----- EXTRACT -----

Studio album by Charles Sullivan
- Released: 1974
- Recorded: June 20 & 21 and July 24, 1974
- Studio: Sound Ideas, N.Y.C., and Minot Studio, White Plains, N.Y.
- Genre: Jazz
- Label: Strata-East SES 7413
- Producer: Charles Sullivan

Charles Sullivan chronology
|  | Genesis (1974) | Re-Entry (1975) |

= Genesis (Charles Sullivan album) =

Genesis is the debut album by American trumpeter Charles Sullivan recorded in 1974 and released on the Strata-East label.

==Reception==
The Allmusic review by Michael G. Nastos awarded the album 5 stating "it's well deserving of this accolade as one of the very best post-bop efforts of its decade". The Rolling Stone Jazz Record Guide said "Every track is a winner with Charles Sullivan proving himself an outstanding composer and small-group arranger".

-----

- **TASK DESCRIPTION**
Write out the part of the Genesis album text from "- Genre: Jazz" to "the Strata-East label.", word for word. You won't need the records that come next.

----- ENTRIES SUPPLIED -----

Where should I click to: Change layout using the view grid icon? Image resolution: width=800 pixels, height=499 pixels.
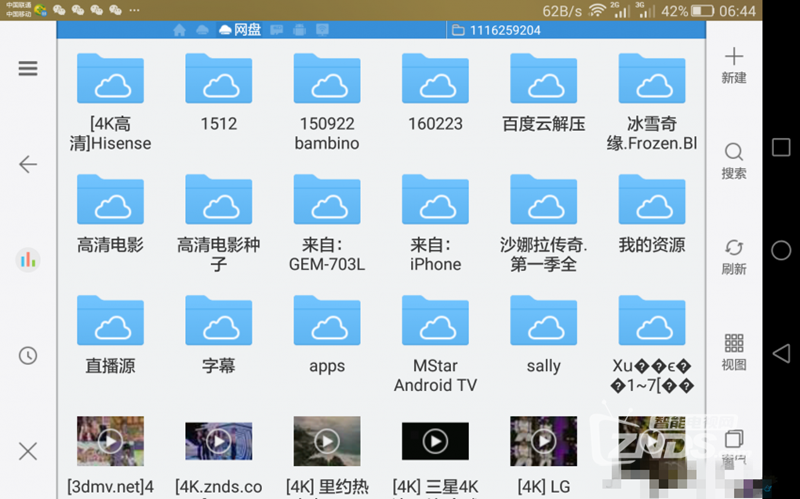coord(734,352)
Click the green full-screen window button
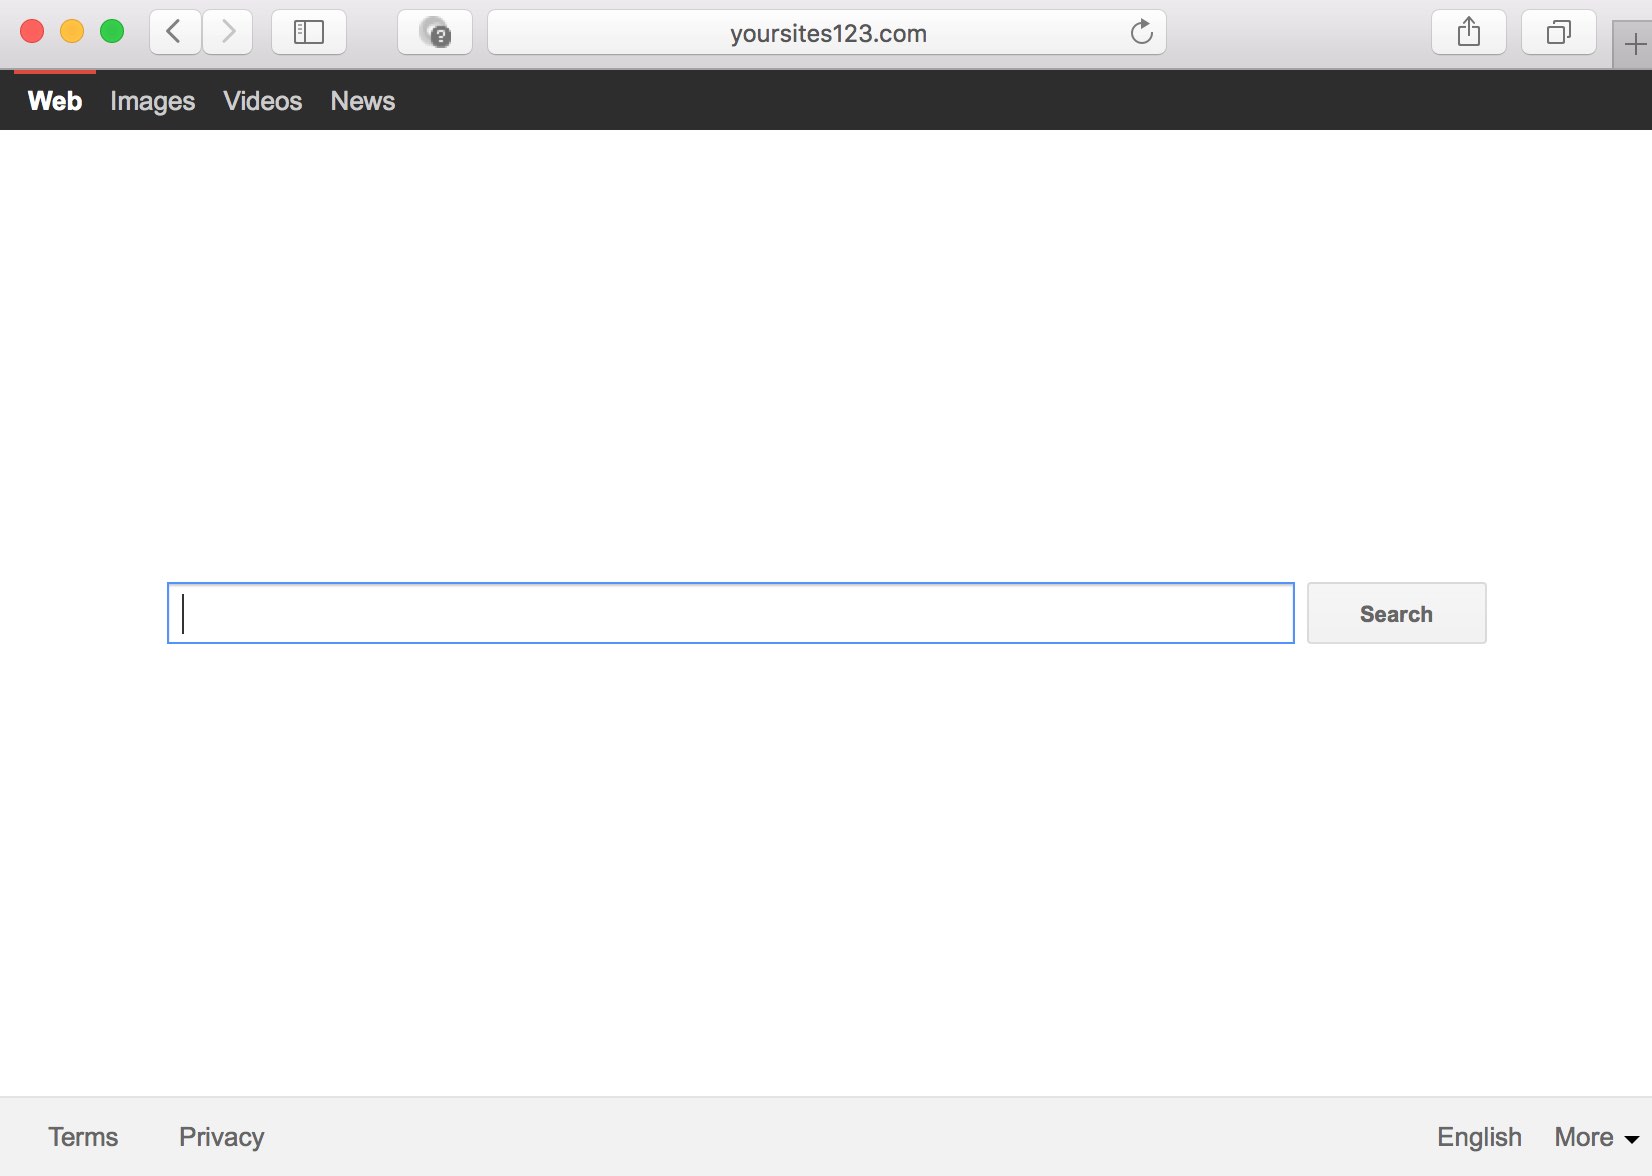 point(112,32)
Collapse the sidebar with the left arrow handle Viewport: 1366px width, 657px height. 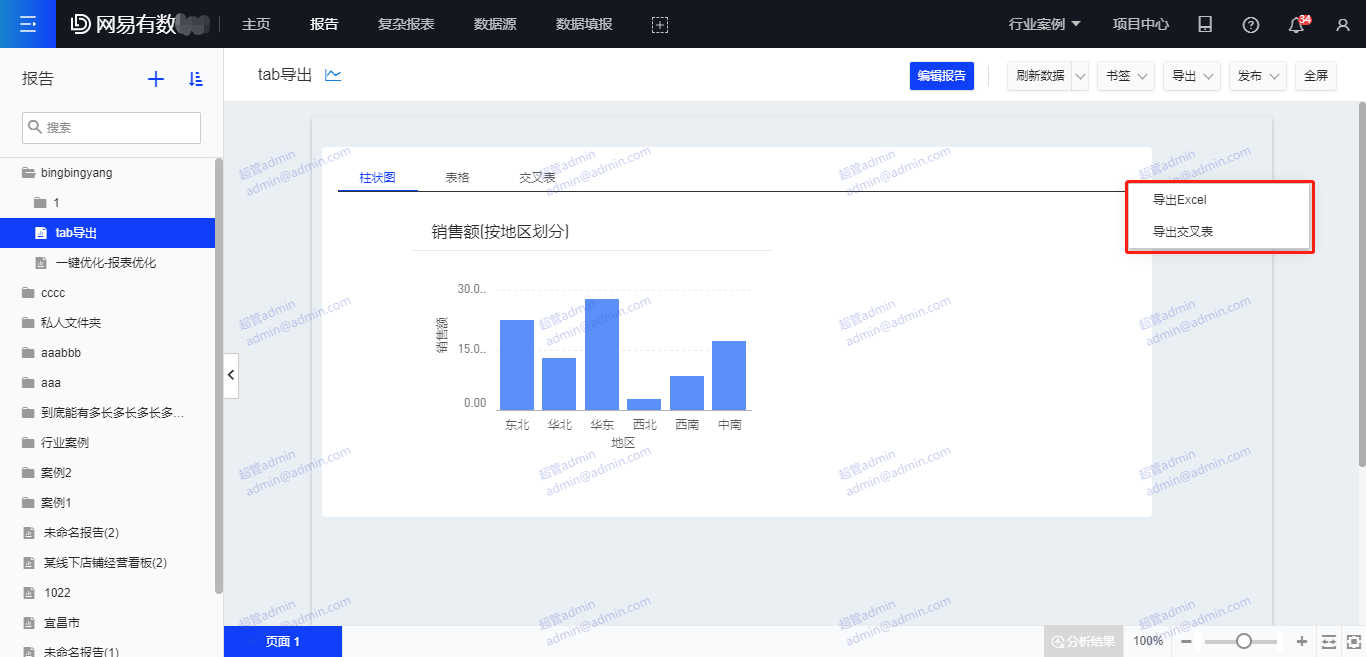click(231, 375)
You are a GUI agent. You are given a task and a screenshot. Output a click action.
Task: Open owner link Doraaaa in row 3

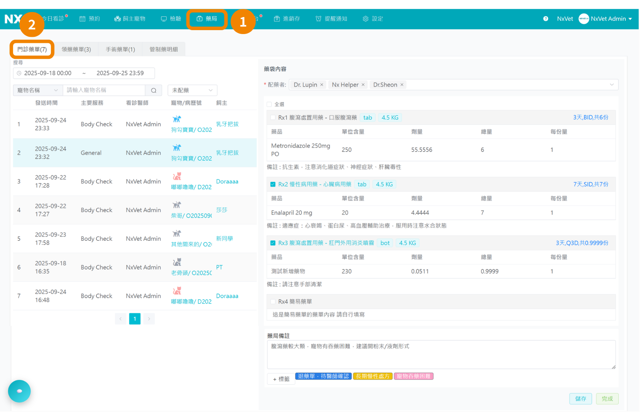(x=227, y=181)
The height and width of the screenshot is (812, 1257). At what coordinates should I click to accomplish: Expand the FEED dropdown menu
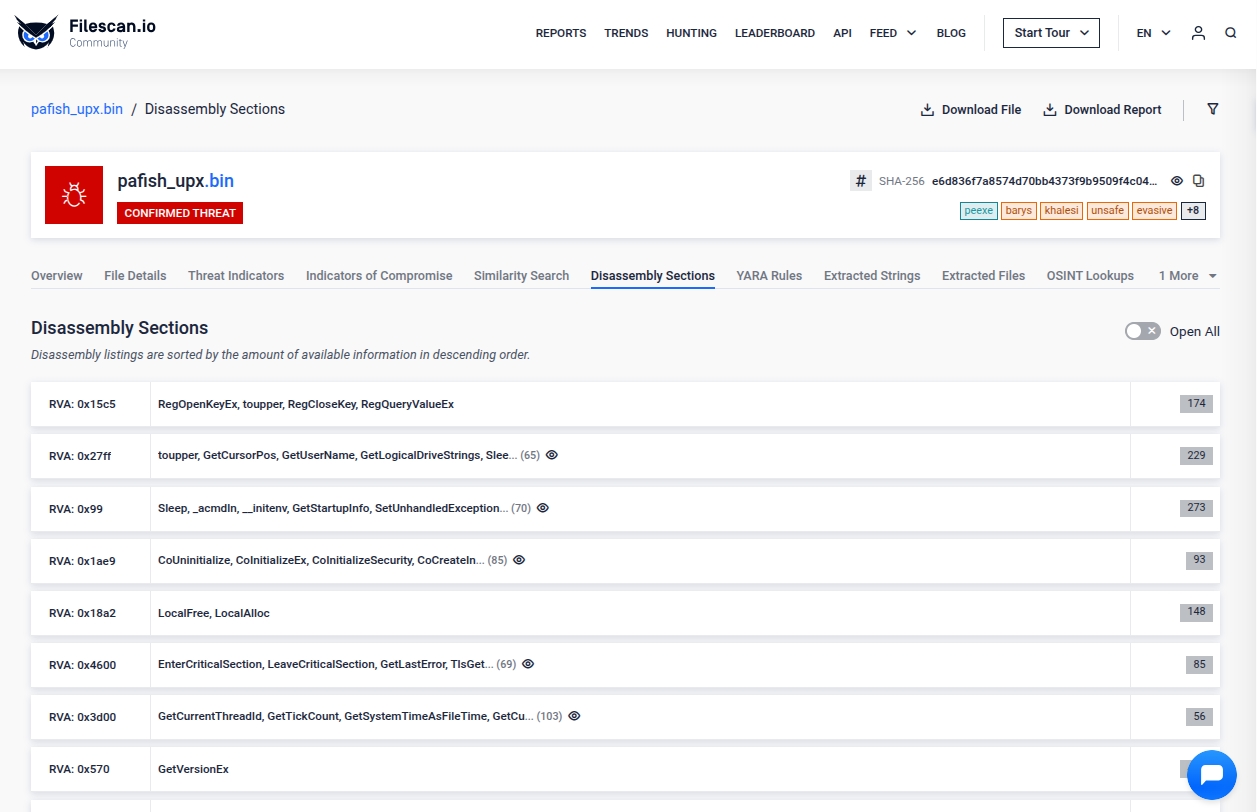pyautogui.click(x=892, y=33)
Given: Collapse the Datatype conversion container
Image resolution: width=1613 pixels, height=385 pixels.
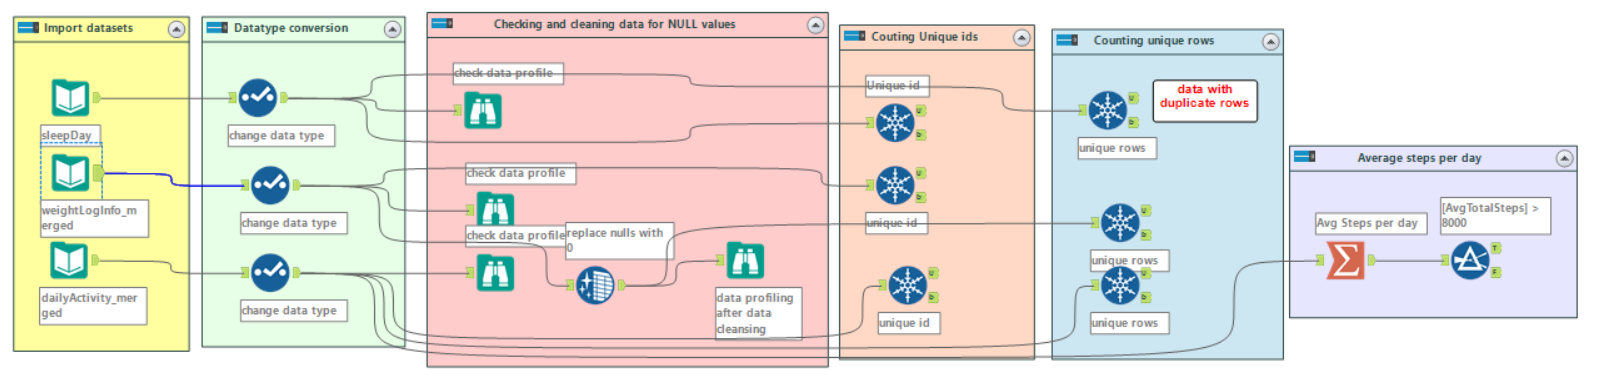Looking at the screenshot, I should (x=392, y=29).
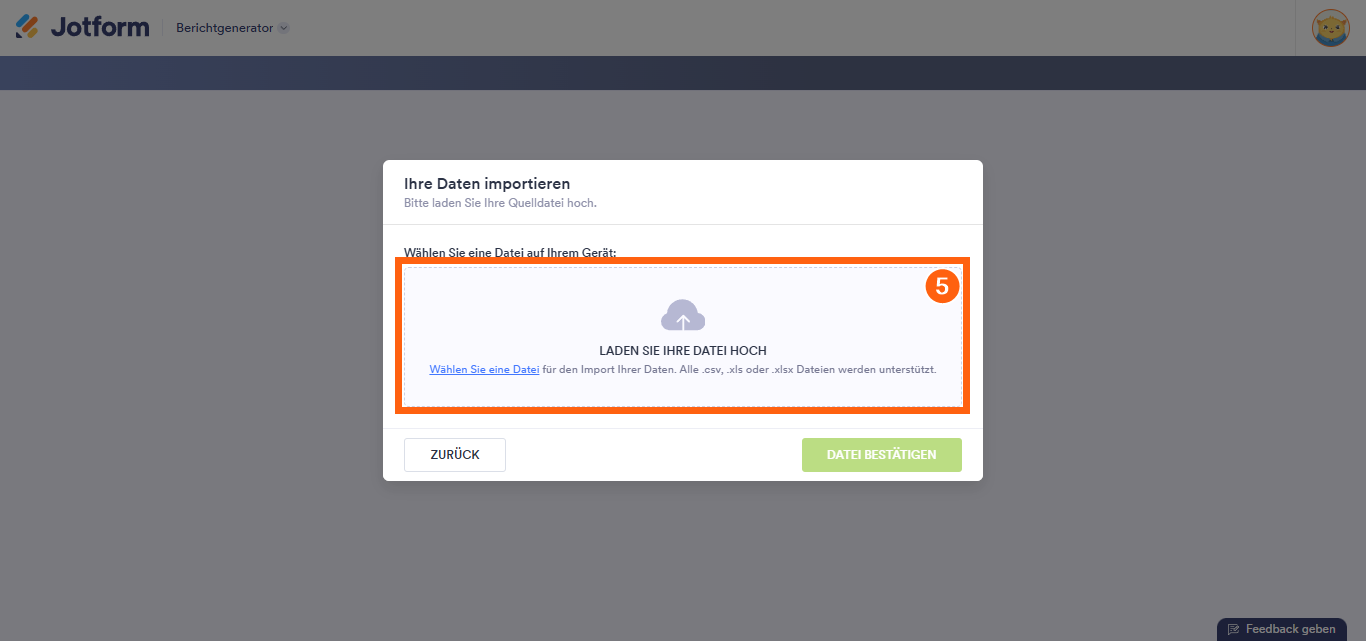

-----

- **TASK OUTPUT**
- Genre: Jazz
- Label: Strata-East SES 7413
- Producer: Charles Sullivan

Charles Sullivan chronology
|  | Genesis (1974) | Re-Entry (1975) |

= Genesis (Charles Sullivan album) =

Genesis is the debut album by American trumpeter Charles Sullivan recorded in 1974 and released on the Strata-East label.